Data shown

-------------------------

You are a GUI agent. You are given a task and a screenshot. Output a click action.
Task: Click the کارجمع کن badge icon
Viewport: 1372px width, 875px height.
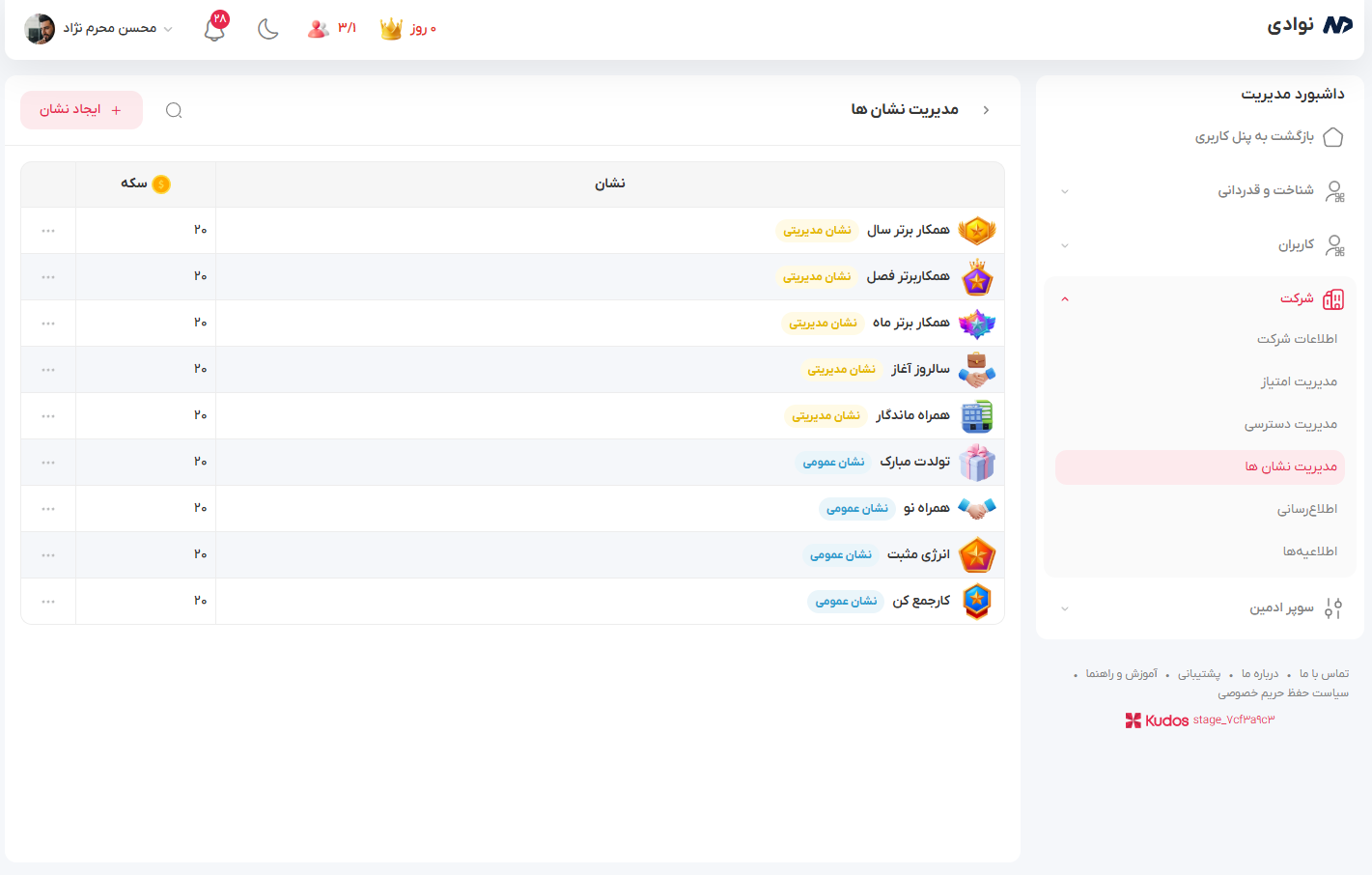coord(977,602)
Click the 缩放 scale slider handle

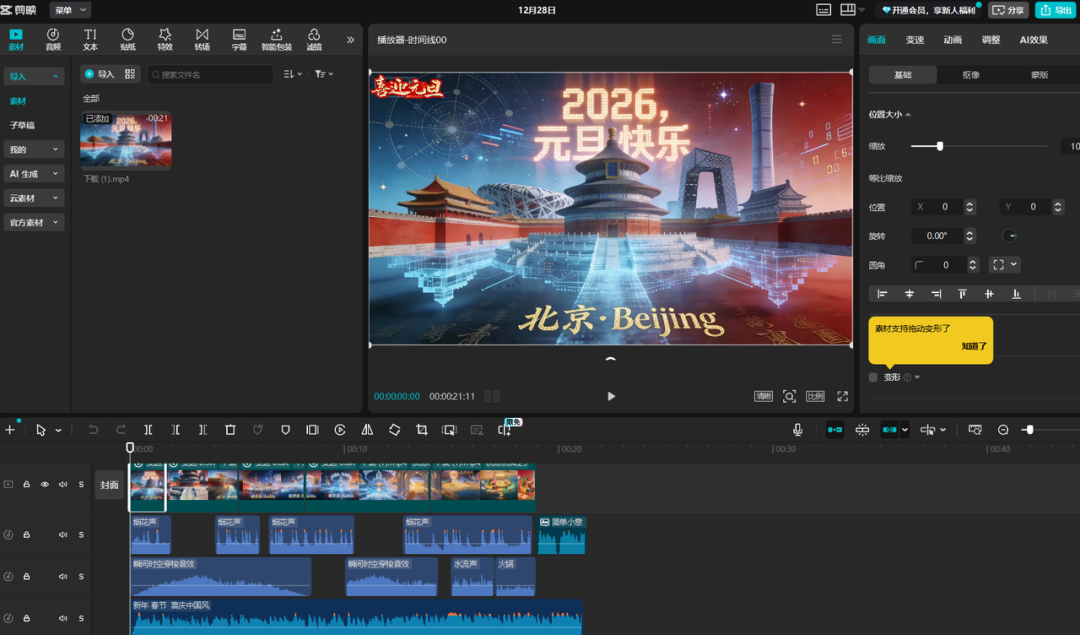tap(940, 146)
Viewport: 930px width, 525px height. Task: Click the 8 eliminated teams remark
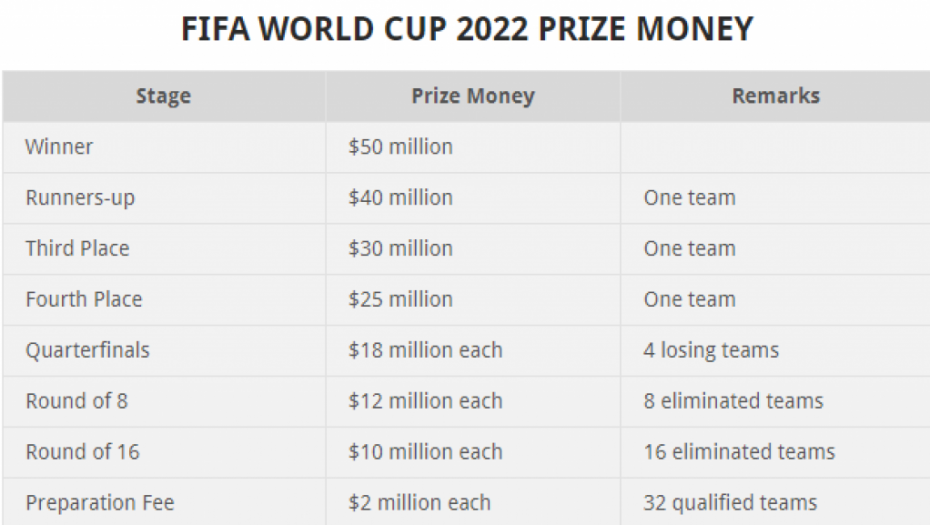(x=734, y=402)
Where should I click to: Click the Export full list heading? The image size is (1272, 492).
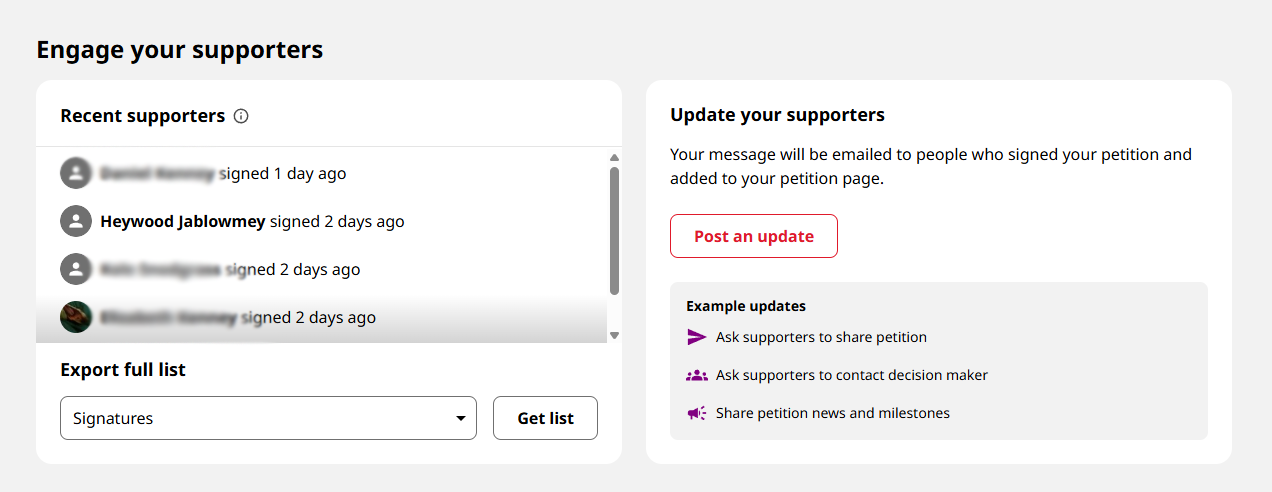click(x=123, y=370)
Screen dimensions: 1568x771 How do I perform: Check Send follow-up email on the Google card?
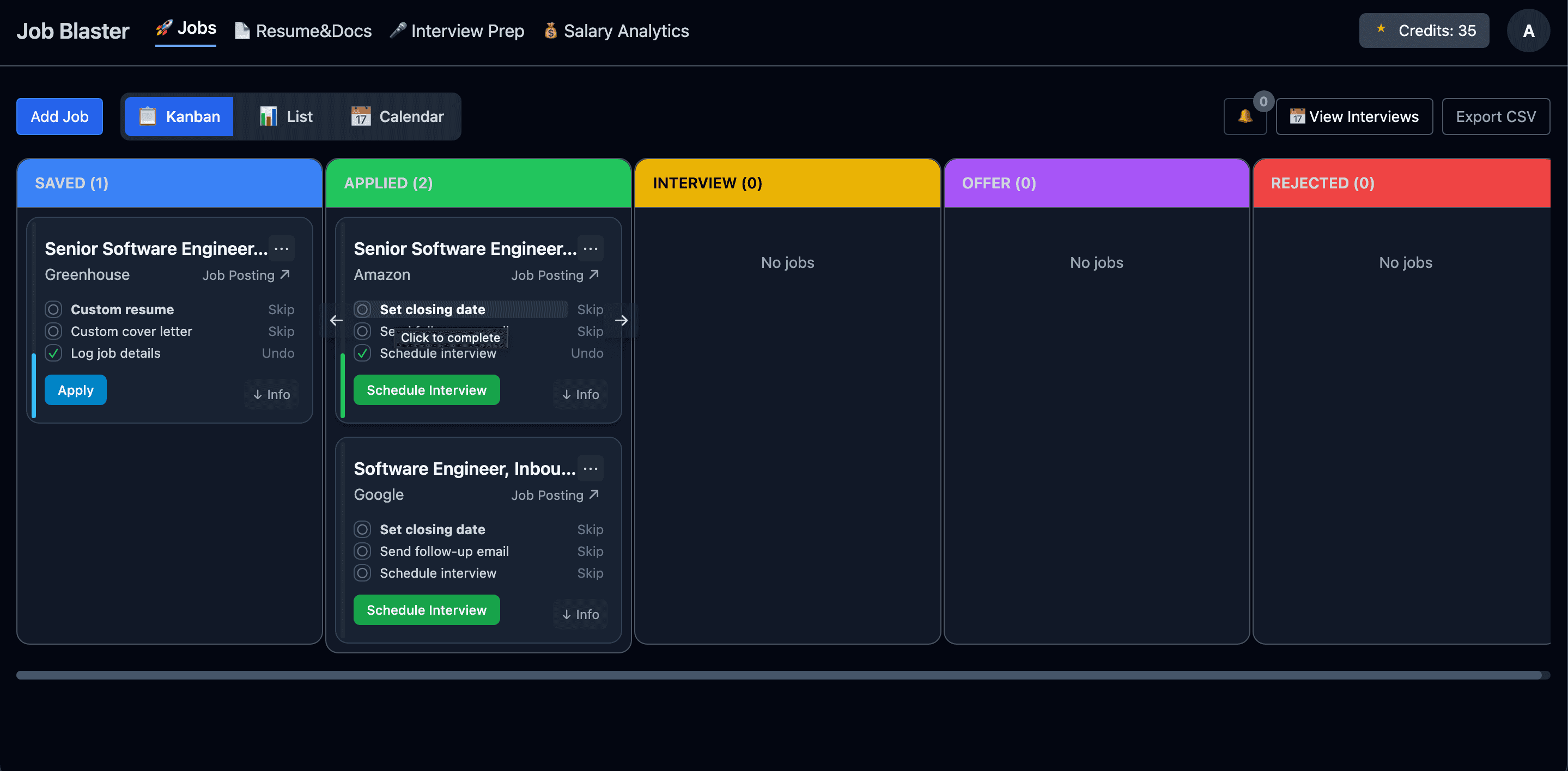[362, 552]
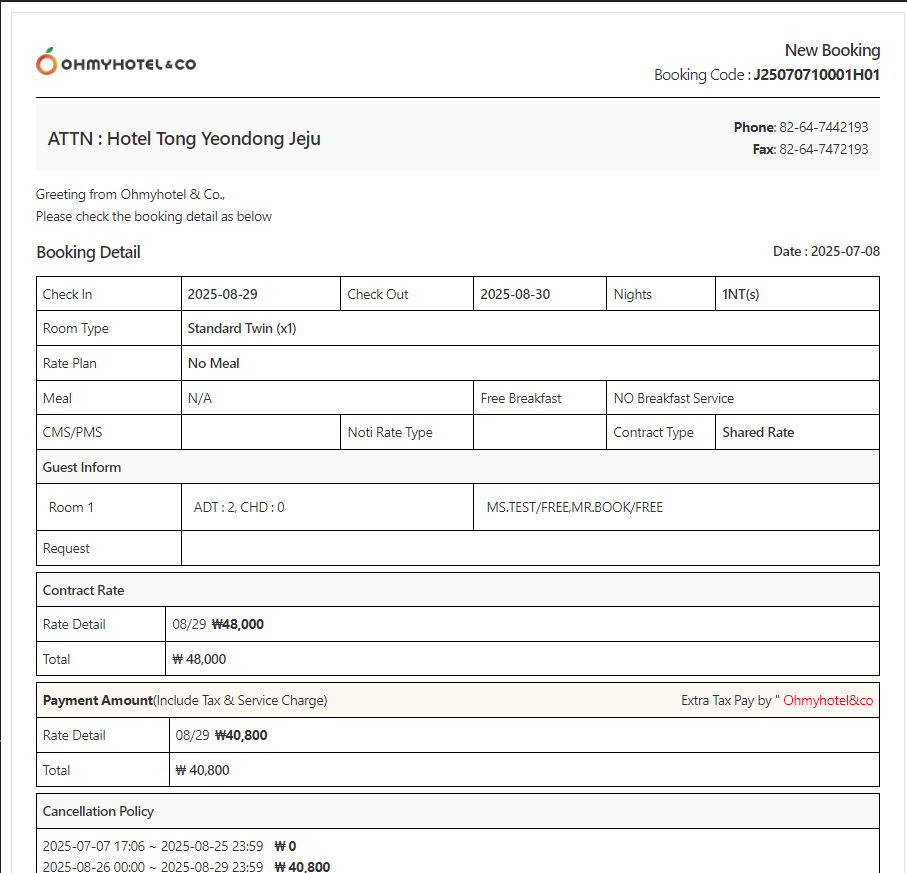Click the fax number 82-64-7472193
Image resolution: width=907 pixels, height=873 pixels.
point(823,149)

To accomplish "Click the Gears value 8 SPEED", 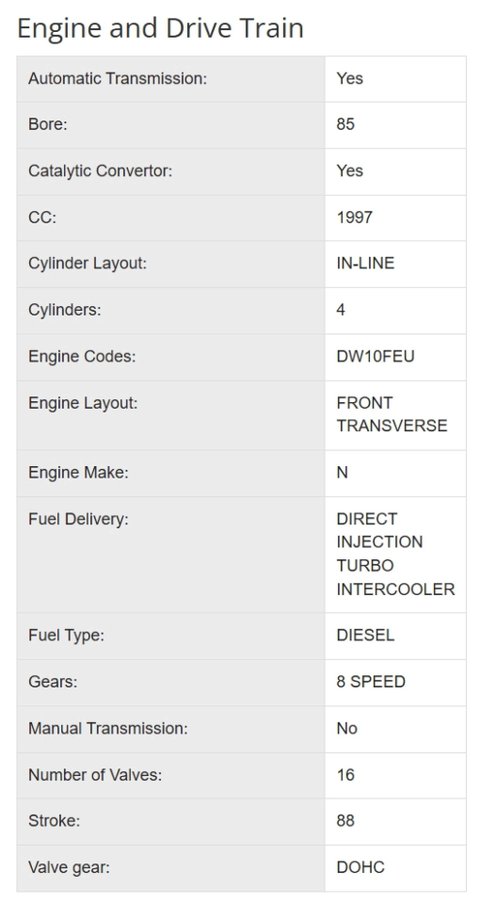I will pos(371,681).
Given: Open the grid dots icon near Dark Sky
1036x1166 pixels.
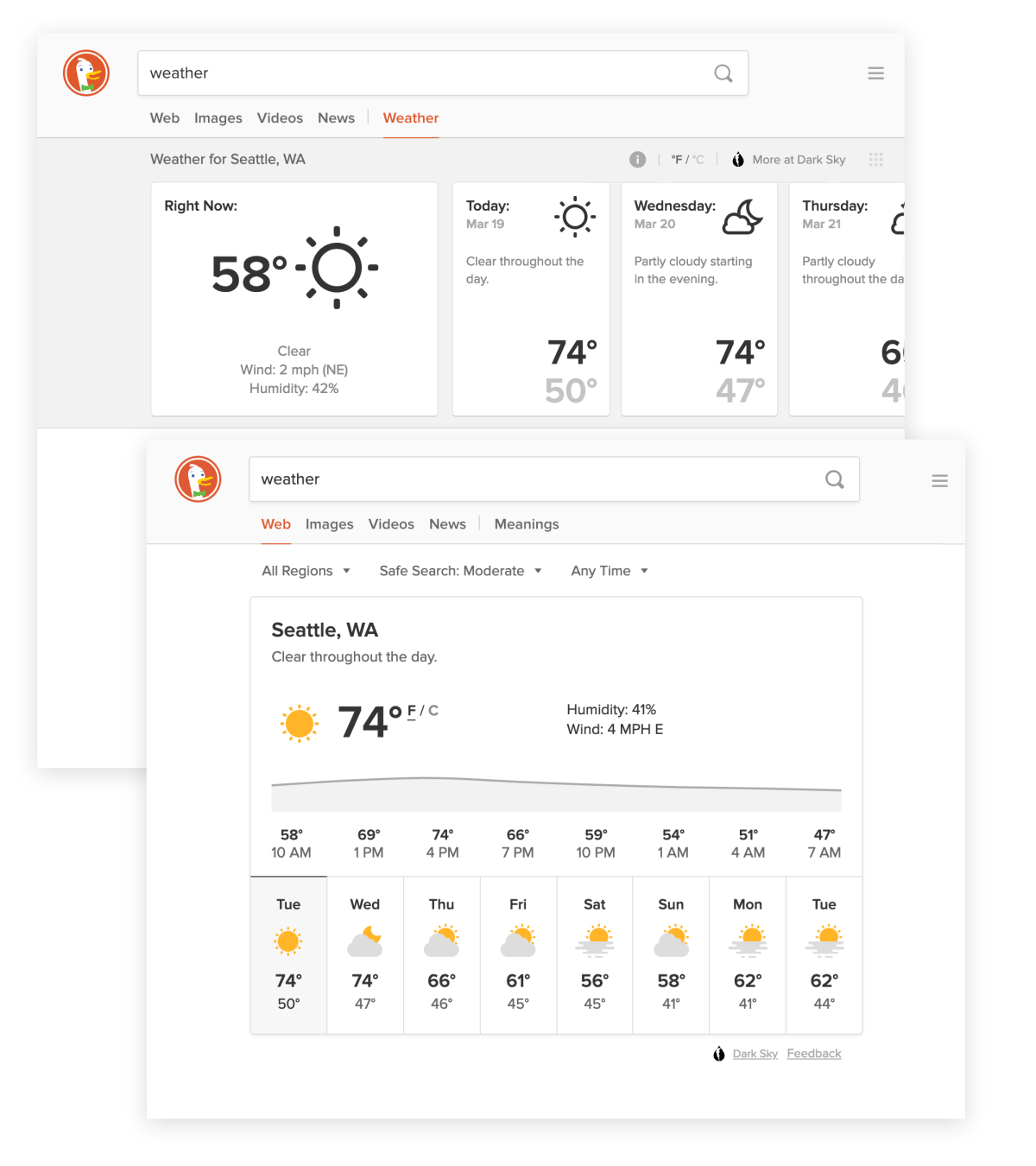Looking at the screenshot, I should [875, 159].
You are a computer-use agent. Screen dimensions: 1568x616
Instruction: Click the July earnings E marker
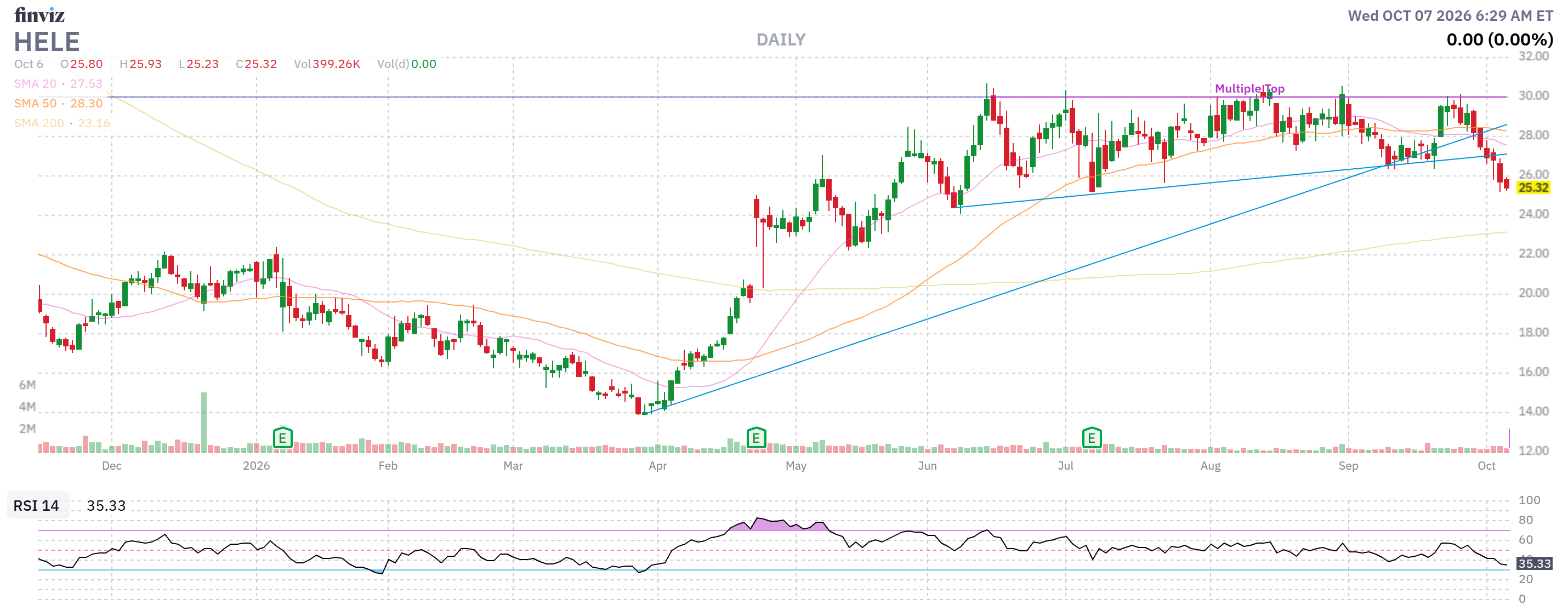[1092, 438]
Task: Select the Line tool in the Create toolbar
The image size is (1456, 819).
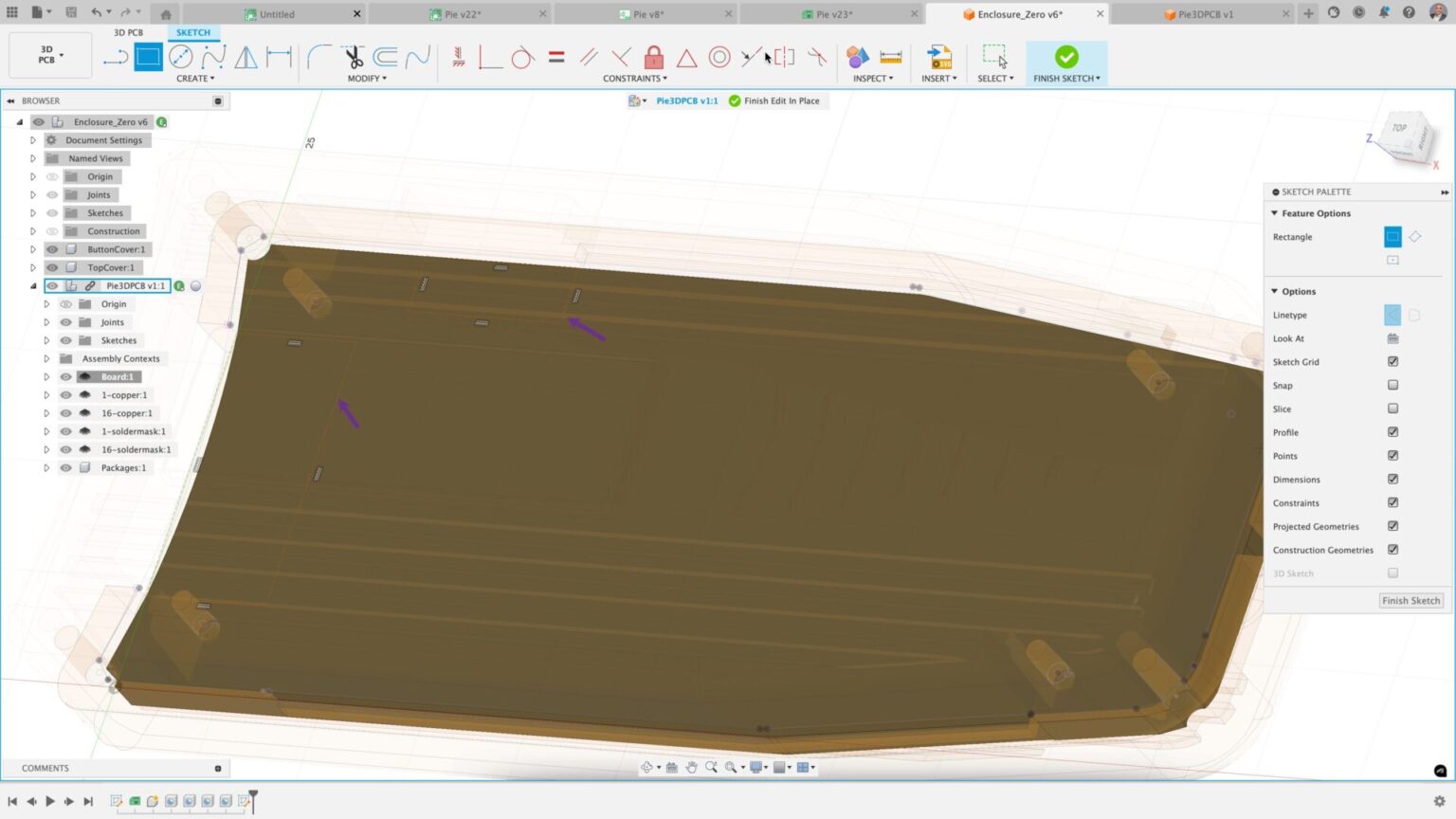Action: [116, 57]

-------------------------

Exercise aim
Identify each line in the data above that contains the word "Viewport" and copy every such line in full.

Exercise answer
Viewport: 1372px width, 875px height.
Viewport: 930px width, 525px height. Task: Click the 8 eliminated teams remark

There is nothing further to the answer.